What you need before registering
Before registering with an Authorisation Server, ensure the following requirements are met:
- Onboarded Organisation in the Trust Framework — your organisation must be successfully registered and approved within the Trust Framework.
- Registered Application — the application must be created within the Trust Framework and assigned the appropriate roles required for the intended use case.
- Valid Transport Certificate — an active transport certificate must be issued and registered in the Trust Framework to enable secure mTLS communication with the Authorisation Server.
- Selected Authorisation Server — you must identify the Authorisation Server you intend to register with by using API Discovery to locate and select the appropriate endpoint.
The roles assigned to your application (BSIP, BDSP, ISP) determine what it is permitted to do with the LFI. Once registered, editing the application's roles in the Trust Framework has no effect — the registered roles are fixed. If the roles later need to change, you must disable the application, create a new one with the correct roles, and register it again.

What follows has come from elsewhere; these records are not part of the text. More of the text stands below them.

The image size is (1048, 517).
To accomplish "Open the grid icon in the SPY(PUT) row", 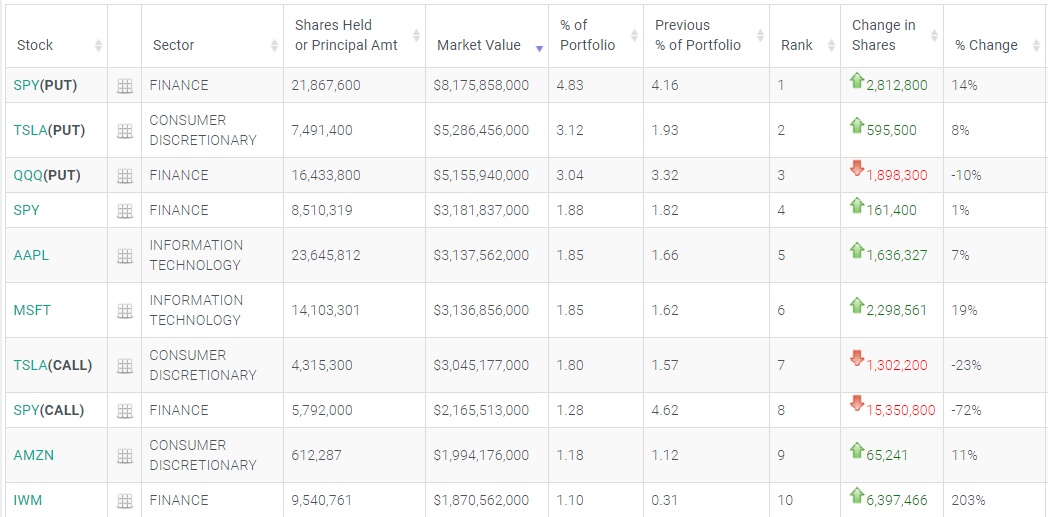I will (125, 86).
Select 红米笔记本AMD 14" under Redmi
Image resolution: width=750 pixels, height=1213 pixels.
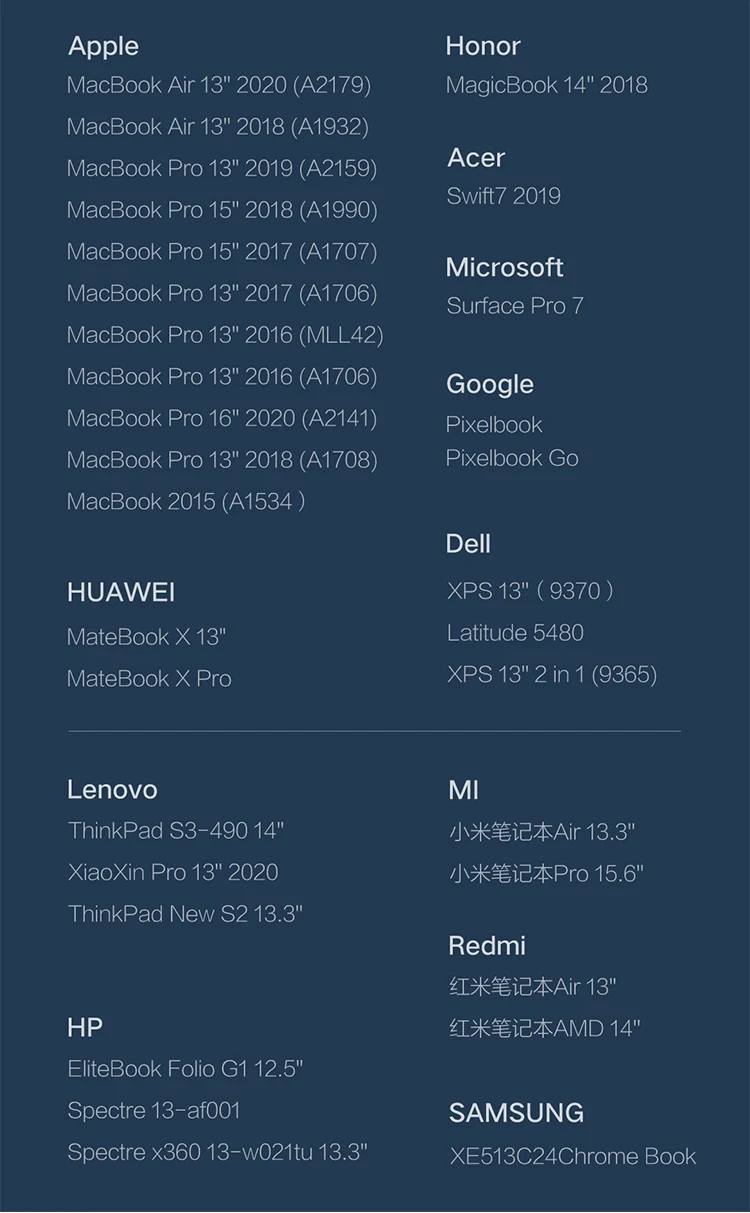(x=545, y=1027)
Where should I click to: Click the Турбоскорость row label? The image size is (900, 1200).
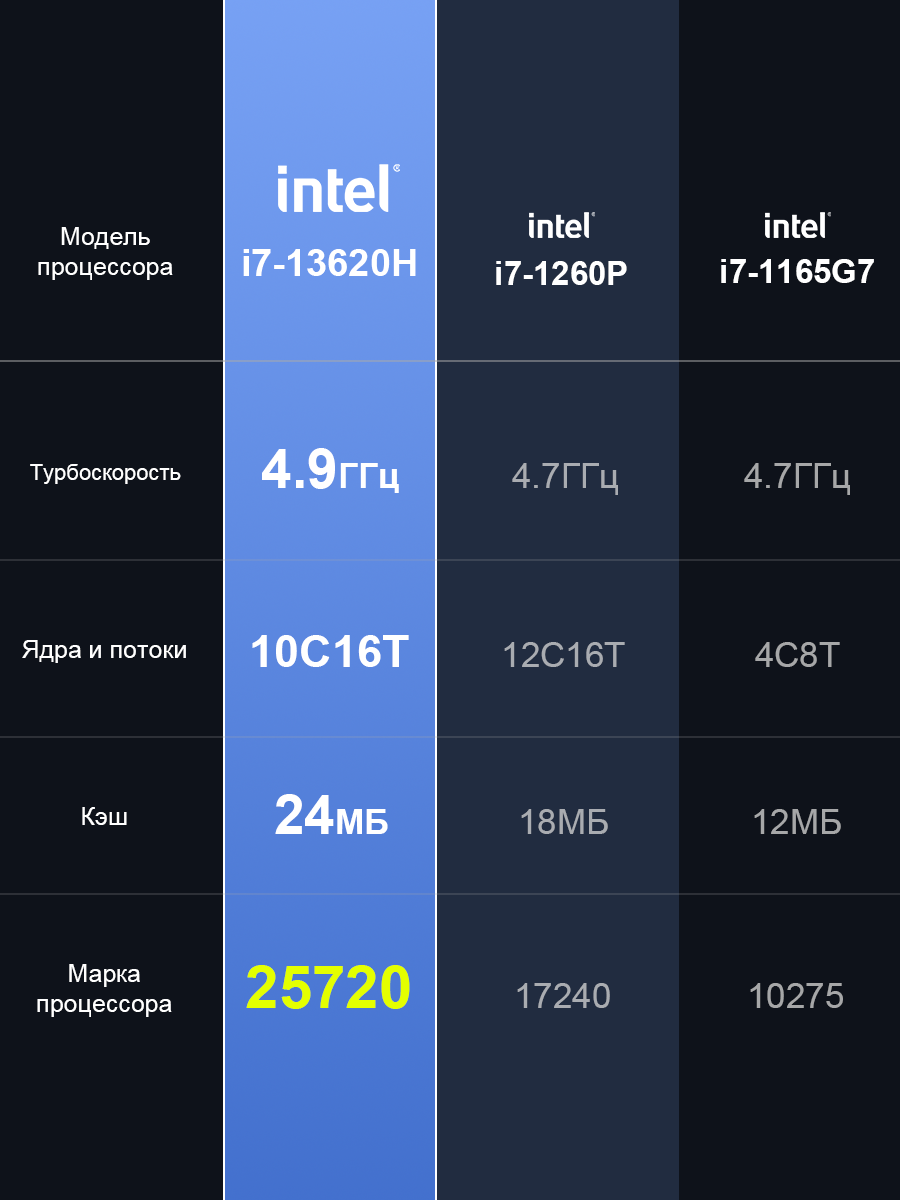pos(105,472)
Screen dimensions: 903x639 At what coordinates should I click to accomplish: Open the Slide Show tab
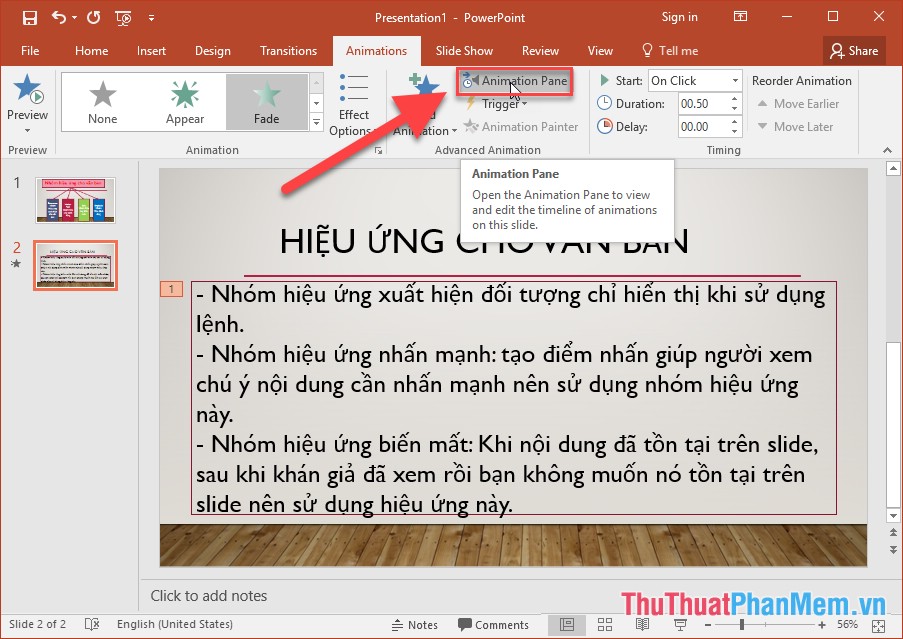tap(464, 50)
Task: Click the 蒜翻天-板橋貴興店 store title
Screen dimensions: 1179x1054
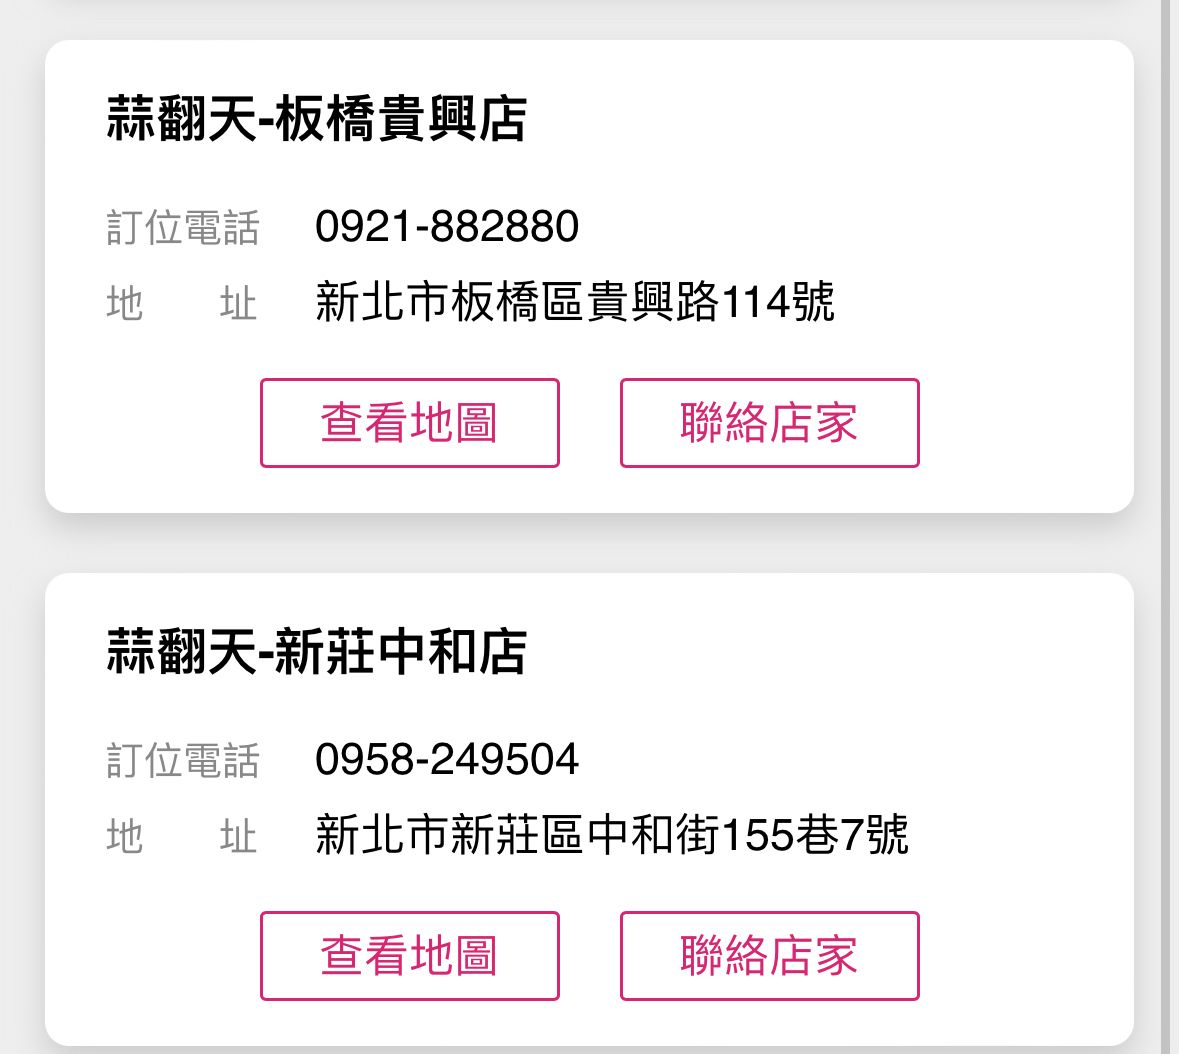Action: (x=316, y=119)
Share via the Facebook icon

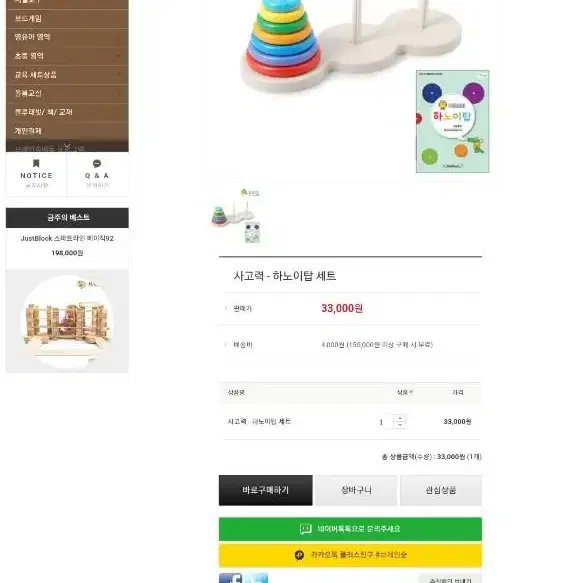pos(231,578)
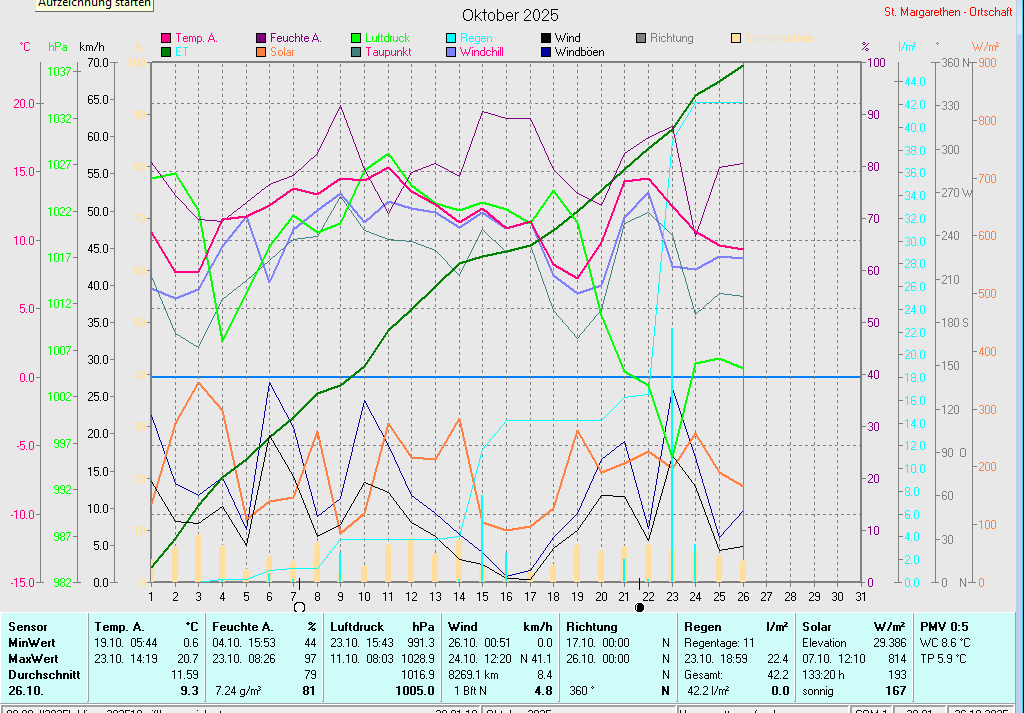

Discover the URL via .well-known
Once you have identified the Authorisation Server you want to register with, you can locate its registration endpoint via the .well-known OpenID configuration.
Within the returned JSON from the .well-known look for:
"registration_endpoint": "https://rs1.[LFICode].apihub.openfinance.ae/tpp-registration"This is the endpoint your TPP will use to register the application with.
End-to-end TPP registration
Submitting the registration request
/tpp-registrationExample request
curl <registration_endpoint> \
--request POST \
--header 'Content-Type: application/json' \
--cert path/to/your-cert.pem \
--key path/to/your-key.key \
--data '{}'This endpoint uses mutual TLS (mTLS) with transport-level certificates. Make sure that:
--cert— path to your transport client certificate (.pem)--key— path to your transport private key (.key)
Once the registration is successful, you will receive a 204 No Content response. This indicates that your application is registered with the server.
POST/tpp-registration returns no body. Your ClientId is the UUID assigned to your application when it was created in the Trust Framework Directory — it is not issued by this endpoint. Find it on the application detail page: Organisation → Applications → select your application. See Creating an Application for a screenshot.
You will need this value as client_id, iss, and sub in all Client Assertions and Request JWTs.
Registration alone does not grant access
Registration does not automatically grant access. Once a TPP submits a registration request to an LFI, the LFI must activate the TPP, the associated Client, and the Software Statement before the TPP can communicate with the LFI.
Registration with the model bank is activated automatically — no manual approval is required. For all other LFIs, activation must be performed by the LFI via their Admin Portal before the TPP can make API calls.
For guidance on how an LFI activates a TPP's registration request via their Admin Portal, please review the TPP Management & Activation page.